| To do |
Below are records; count how many of their lines contain the string "screenshot", and give only that number.

(Stored data entries)

_ _ _ _ _ _ _

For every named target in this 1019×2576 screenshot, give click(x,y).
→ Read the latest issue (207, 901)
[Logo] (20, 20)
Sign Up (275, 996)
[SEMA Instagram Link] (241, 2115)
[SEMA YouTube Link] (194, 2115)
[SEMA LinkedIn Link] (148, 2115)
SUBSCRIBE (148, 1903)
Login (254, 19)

_ _ _ _ _ _ _

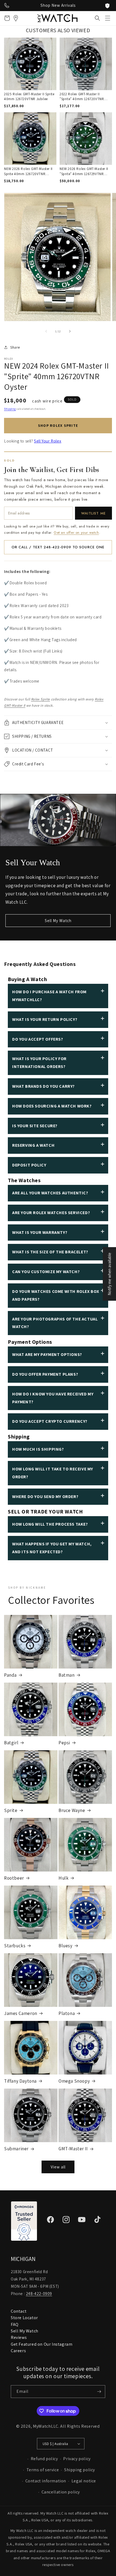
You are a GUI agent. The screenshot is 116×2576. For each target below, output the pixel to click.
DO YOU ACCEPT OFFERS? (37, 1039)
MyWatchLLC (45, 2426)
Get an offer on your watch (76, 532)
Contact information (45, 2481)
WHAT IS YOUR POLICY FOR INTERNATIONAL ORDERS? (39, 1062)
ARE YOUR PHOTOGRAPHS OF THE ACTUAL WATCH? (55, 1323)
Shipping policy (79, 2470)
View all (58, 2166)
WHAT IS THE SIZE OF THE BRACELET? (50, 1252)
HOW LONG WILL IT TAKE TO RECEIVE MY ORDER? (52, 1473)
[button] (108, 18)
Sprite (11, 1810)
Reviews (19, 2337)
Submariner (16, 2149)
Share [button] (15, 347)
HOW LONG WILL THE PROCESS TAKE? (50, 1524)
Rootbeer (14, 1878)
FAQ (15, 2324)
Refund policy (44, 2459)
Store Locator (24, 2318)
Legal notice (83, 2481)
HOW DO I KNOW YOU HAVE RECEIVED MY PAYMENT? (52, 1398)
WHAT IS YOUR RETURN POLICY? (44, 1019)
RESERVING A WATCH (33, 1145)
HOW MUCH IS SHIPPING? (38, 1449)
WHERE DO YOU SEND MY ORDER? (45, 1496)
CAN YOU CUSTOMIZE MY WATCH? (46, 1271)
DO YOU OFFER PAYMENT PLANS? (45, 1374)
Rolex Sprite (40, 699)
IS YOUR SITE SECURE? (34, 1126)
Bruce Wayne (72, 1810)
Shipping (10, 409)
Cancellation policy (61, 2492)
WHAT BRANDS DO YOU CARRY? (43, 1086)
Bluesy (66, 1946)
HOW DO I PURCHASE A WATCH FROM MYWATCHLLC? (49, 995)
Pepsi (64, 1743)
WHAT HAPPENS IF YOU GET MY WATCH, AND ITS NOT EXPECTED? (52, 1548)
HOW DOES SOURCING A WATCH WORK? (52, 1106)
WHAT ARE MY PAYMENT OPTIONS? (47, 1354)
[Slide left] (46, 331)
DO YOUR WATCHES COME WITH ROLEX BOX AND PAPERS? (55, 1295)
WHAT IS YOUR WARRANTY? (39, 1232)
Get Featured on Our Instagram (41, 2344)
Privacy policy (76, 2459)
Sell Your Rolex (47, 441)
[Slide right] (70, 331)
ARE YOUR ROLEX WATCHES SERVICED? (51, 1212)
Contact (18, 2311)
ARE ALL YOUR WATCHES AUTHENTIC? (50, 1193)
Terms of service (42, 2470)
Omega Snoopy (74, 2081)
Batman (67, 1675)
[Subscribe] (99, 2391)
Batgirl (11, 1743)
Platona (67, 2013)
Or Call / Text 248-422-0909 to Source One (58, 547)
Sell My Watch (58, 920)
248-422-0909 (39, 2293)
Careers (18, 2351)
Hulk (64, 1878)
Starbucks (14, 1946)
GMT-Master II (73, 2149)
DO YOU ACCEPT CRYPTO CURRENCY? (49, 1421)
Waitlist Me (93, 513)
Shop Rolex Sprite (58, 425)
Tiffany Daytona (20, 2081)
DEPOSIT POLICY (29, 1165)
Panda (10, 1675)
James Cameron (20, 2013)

_ _ _ _ _ _ _

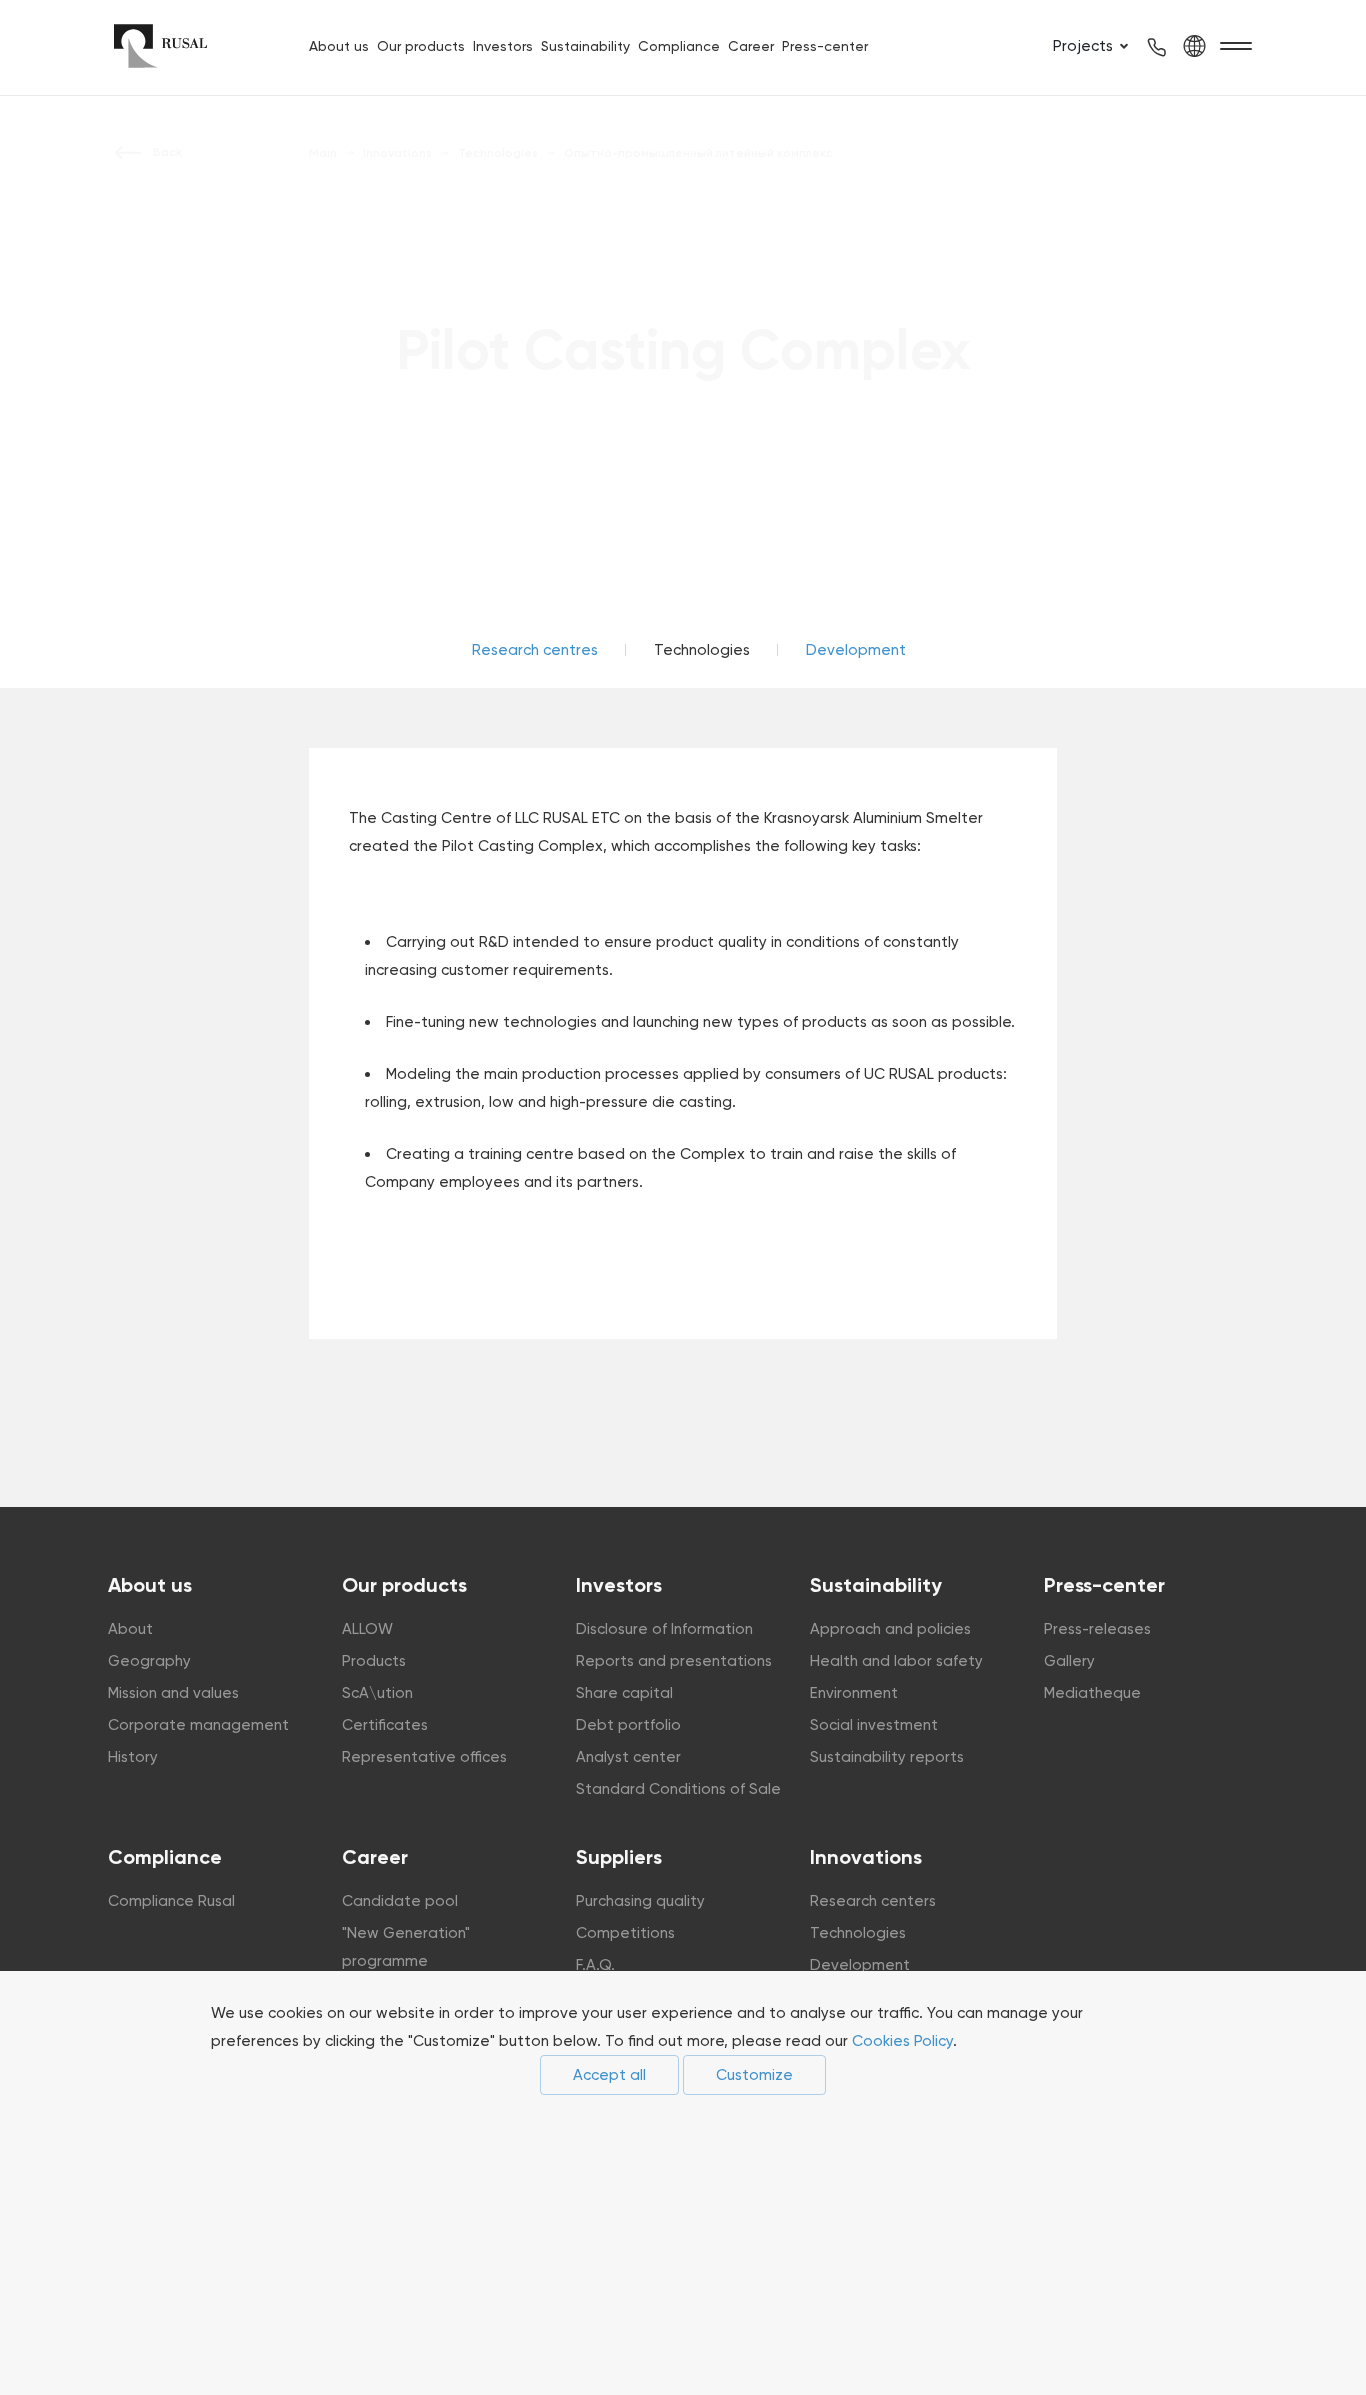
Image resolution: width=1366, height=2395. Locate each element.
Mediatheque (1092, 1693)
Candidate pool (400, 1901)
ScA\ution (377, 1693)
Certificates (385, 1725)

_ _ _ _ _ _ _

| Solved exercise |
2